Transcribe all of the data verbatim, please, and leave out its pictures.

> **Material shown**:
· · · · · · ·

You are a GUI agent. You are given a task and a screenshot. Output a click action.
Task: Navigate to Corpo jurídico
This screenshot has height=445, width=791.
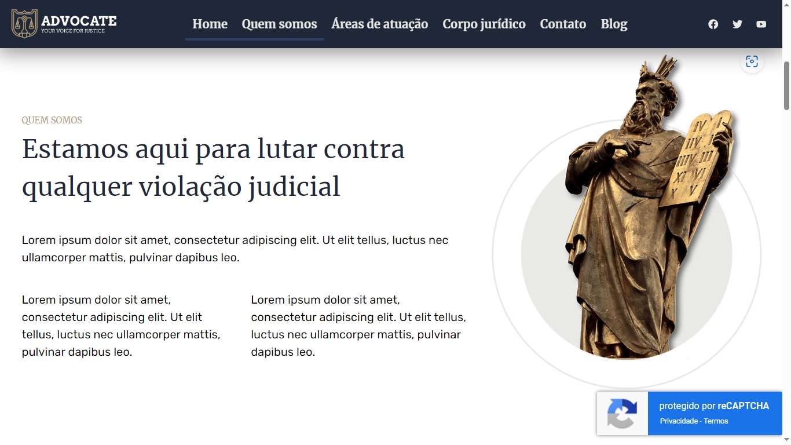tap(484, 24)
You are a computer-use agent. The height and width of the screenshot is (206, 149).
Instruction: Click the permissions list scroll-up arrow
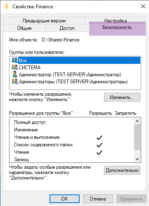(x=137, y=121)
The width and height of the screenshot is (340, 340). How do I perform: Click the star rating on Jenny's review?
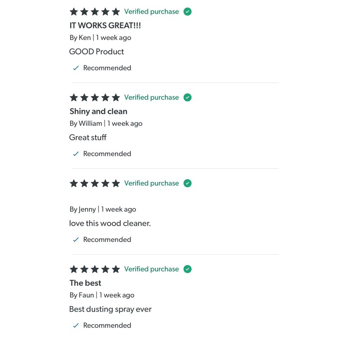(95, 184)
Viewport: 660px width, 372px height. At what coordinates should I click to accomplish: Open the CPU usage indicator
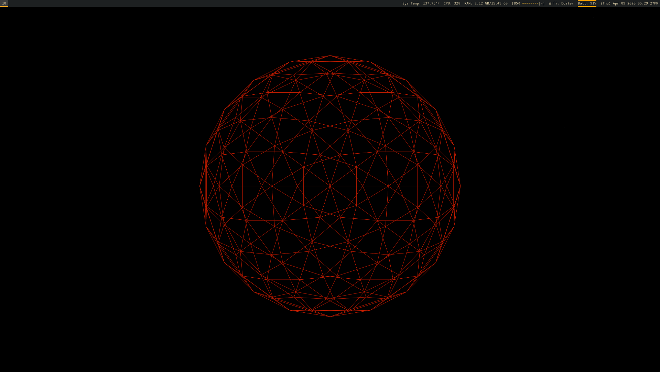[452, 3]
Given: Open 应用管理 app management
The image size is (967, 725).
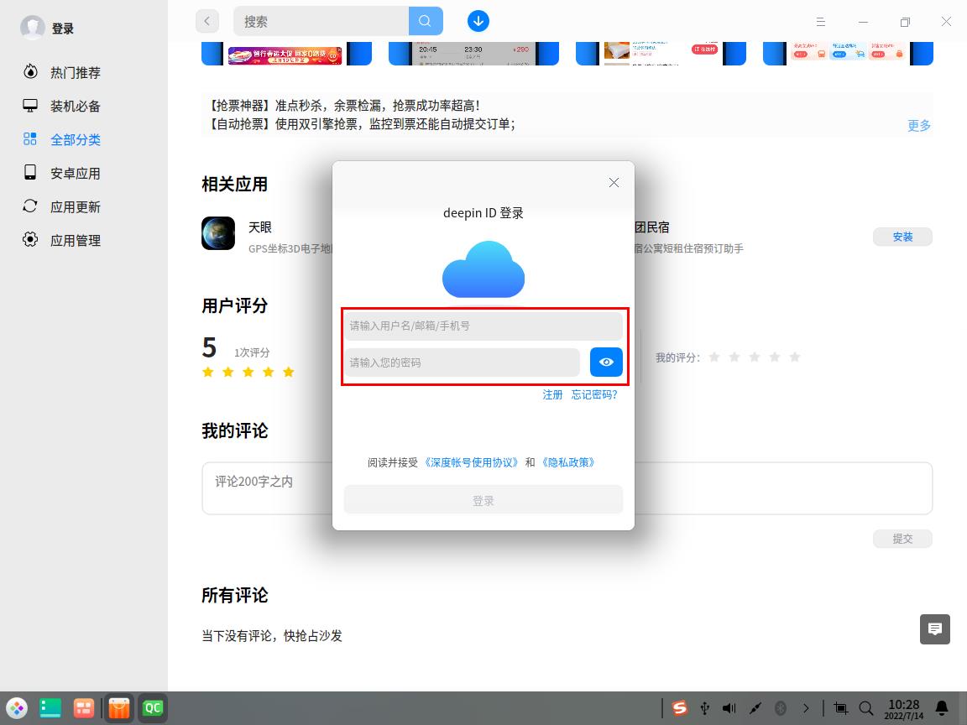Looking at the screenshot, I should coord(74,240).
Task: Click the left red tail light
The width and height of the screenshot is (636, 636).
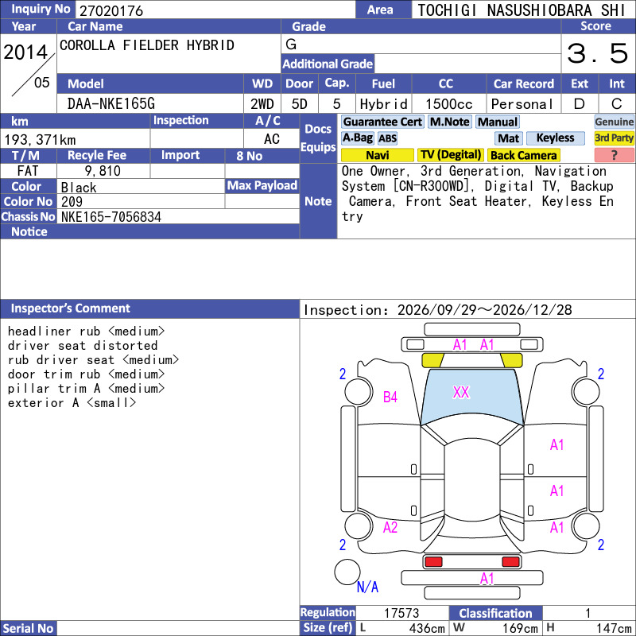Action: point(433,562)
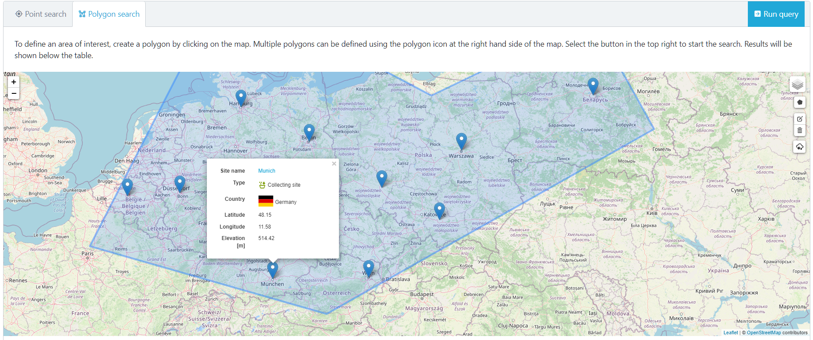The image size is (813, 340).
Task: Select the Berlin map marker
Action: click(x=309, y=131)
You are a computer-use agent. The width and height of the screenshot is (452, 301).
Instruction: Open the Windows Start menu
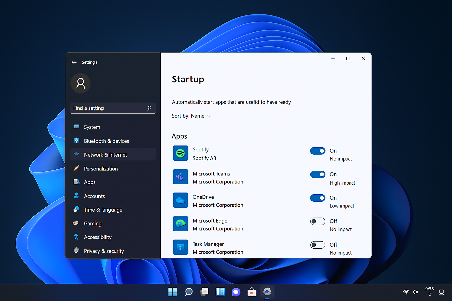pyautogui.click(x=172, y=292)
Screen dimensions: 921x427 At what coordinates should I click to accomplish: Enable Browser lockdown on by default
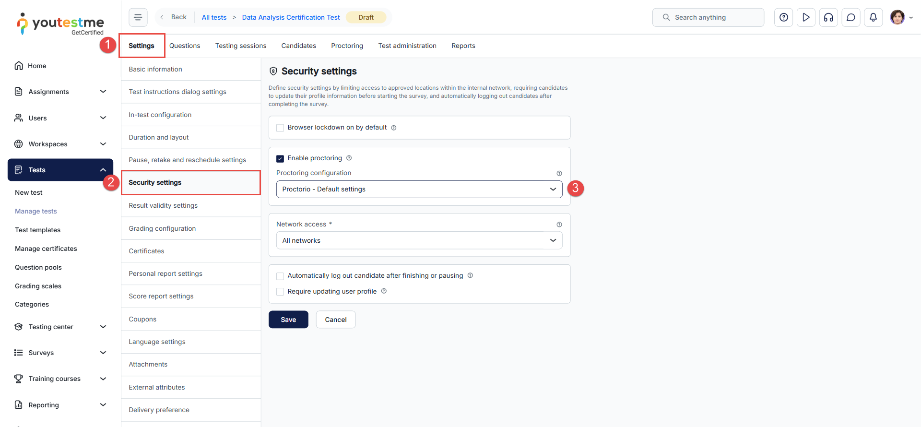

· · · · · · ·

> **Task output**:
You are a GUI agent. You are given a task and a screenshot. Output a click action.
Task: Navigate to Corpo jurídico
This screenshot has height=445, width=791.
tap(484, 24)
You are a computer-use agent. The height and width of the screenshot is (206, 149).
Instruction: Click the permissions list scroll-up arrow
(x=137, y=121)
The width and height of the screenshot is (340, 340). How do I perform: Click the star rating on Jenny's review?
(95, 184)
Viewport: 660px width, 372px height. At what coordinates should I click to accomplish: Open the CPU usage indicator
[452, 3]
Given: Open 应用管理 app management
The image size is (967, 725).
Looking at the screenshot, I should coord(74,240).
Task: Click the left red tail light
The width and height of the screenshot is (636, 636).
Action: point(433,562)
The image size is (813, 340).
Task: Select the Berlin map marker
Action: click(x=309, y=131)
You are a computer-use agent. The width and height of the screenshot is (452, 301).
Instruction: Open the Windows Start menu
pyautogui.click(x=172, y=292)
Screen dimensions: 921x427 At what coordinates should I click to accomplish: Enable Browser lockdown on by default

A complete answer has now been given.